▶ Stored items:
☆ ☆ ☆ ☆ ☆ ☆ ☆
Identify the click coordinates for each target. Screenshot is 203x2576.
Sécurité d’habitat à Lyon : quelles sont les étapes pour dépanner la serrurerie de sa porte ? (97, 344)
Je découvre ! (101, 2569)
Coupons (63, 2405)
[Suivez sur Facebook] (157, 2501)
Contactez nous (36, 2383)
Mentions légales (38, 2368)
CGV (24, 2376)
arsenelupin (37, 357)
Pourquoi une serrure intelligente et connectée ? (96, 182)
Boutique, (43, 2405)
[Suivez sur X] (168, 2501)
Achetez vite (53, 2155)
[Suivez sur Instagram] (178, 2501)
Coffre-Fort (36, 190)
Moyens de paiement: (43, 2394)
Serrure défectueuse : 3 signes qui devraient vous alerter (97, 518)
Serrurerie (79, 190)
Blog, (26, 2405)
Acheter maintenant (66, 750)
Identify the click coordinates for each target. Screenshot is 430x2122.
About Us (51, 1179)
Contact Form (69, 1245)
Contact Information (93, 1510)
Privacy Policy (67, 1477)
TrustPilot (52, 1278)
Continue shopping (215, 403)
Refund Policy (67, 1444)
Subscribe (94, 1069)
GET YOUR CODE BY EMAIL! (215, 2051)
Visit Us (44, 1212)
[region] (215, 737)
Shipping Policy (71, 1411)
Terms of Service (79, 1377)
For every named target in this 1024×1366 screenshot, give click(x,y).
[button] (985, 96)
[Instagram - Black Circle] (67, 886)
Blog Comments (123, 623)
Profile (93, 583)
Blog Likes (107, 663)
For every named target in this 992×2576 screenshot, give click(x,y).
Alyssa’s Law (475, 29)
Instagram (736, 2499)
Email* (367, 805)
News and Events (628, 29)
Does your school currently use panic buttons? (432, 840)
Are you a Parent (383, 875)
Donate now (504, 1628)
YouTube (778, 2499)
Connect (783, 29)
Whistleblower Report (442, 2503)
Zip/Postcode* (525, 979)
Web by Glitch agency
☆ ☆ ☆ ☆ ☆ ☆ ☆
▶ TASK OBJECTIVE:
Restate word for word only the lines above from the line containing "Pourquoi une serrure" to the line containing "Blog, (26, 2405)", both of them included.

▶ FINISHED TASK:
Pourquoi une serrure intelligente et connectée ? (96, 182)
Boutique, (43, 2405)
[Suivez sur X] (168, 2501)
Achetez vite (53, 2155)
[Suivez sur Instagram] (178, 2501)
Coffre-Fort (36, 190)
Moyens de paiement: (43, 2394)
Serrure défectueuse : 3 signes qui devraient vous alerter (97, 518)
Serrurerie (79, 190)
Blog, (26, 2405)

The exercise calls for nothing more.